The electronic compass is an important navigation tool that can provide the heading and attitude of moving objects in real time. With the advancement of semiconductor technology and the development of mobile phone operating systems, smartphones that integrate more and more sensors have become more powerful, and many mobile phones have implemented the function of electronic compasses. Applications based on electronic compasses (such as Skymap for Android) have also become popular on various software platforms.
To realize the electronic compass function, a three-axis magnetic sensor for detecting magnetic fields and a three-axis acceleration sensor are required. With the maturity of micro-mechanical technology, STMicroelectronics has launched the LSM303DLH, a two-in-one sensor module that integrates a three-axis magnetometer and a three-axis accelerometer in one package, making it easy for users to design a low-cost, high-performance electronic compass in a short time. This article takes LSM303DLH as an example to discuss the working principle, technical parameters and implementation method of the electronic compass.
1. Background knowledge of geomagnetic field and heading angle
As shown in Figure 1, the Earth's magnetic field points from the magnetic south pole to the magnetic north pole like a bar magnet. At the magnetic pole, the magnetic field is perpendicular to the local horizontal plane, and at the equator, the magnetic field is parallel to the local horizontal plane, so the magnetic field in the northern hemisphere is tilted toward the ground. The unit used to measure the intensity of magnetic induction is Tesla or Gauss (1 Tesla = 10000 Gauss). Depending on the geographical location, the strength of the geomagnetic field is usually 0.4-0.6 Gauss. It should be noted that the magnetic north pole and the geographical north pole do not coincide, and there is usually an angle of about 11 degrees between them.
Figure 1. Distribution of the Earth's magnetic field
The geomagnetic field is a vector. For a fixed location, this vector can be decomposed into two components parallel to the local horizontal plane and one component perpendicular to the local horizontal plane. If the electronic compass is kept parallel to the local horizontal plane, the three axes of the magnetometer in the compass correspond to these three components, as shown in Figure 2.
Figure 2 Schematic diagram of geomagnetic field vector decomposition
In fact, for the two components in the horizontal direction, their vector sum always points to the magnetic north. The heading angle (Azimuth) in the compass is the angle between the current direction and the magnetic north. Since the compass remains horizontal, only the detection data of the two horizontal axes (usually the X-axis and the Y-axis) of the magnetometer can be used to calculate the heading angle using Formula 1. When the compass rotates horizontally, the heading angle changes between 0º-360º.

GIVEN INFORMATION:

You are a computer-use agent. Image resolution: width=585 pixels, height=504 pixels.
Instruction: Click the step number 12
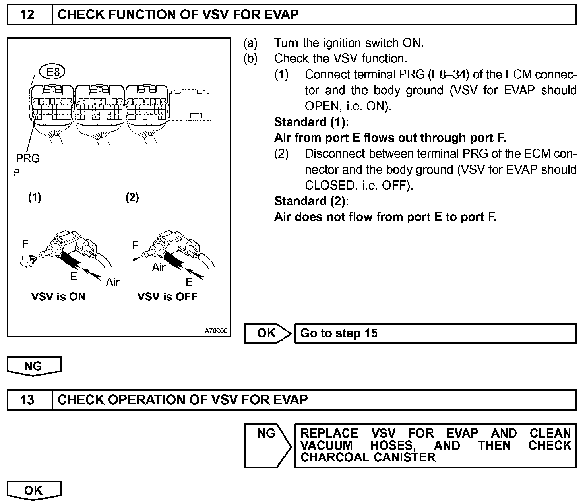coord(27,15)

STATED TASK:
From the electronic compass text above, extract the passage from "Figure 1. Distribution" to "in Figure 2.", reproducing it word for word.

EXERCISE RESULT:
Figure 1. Distribution of the Earth's magnetic field
The geomagnetic field is a vector. For a fixed location, this vector can be decomposed into two components parallel to the local horizontal plane and one component perpendicular to the local horizontal plane. If the electronic compass is kept parallel to the local horizontal plane, the three axes of the magnetometer in the compass correspond to these three components, as shown in Figure 2.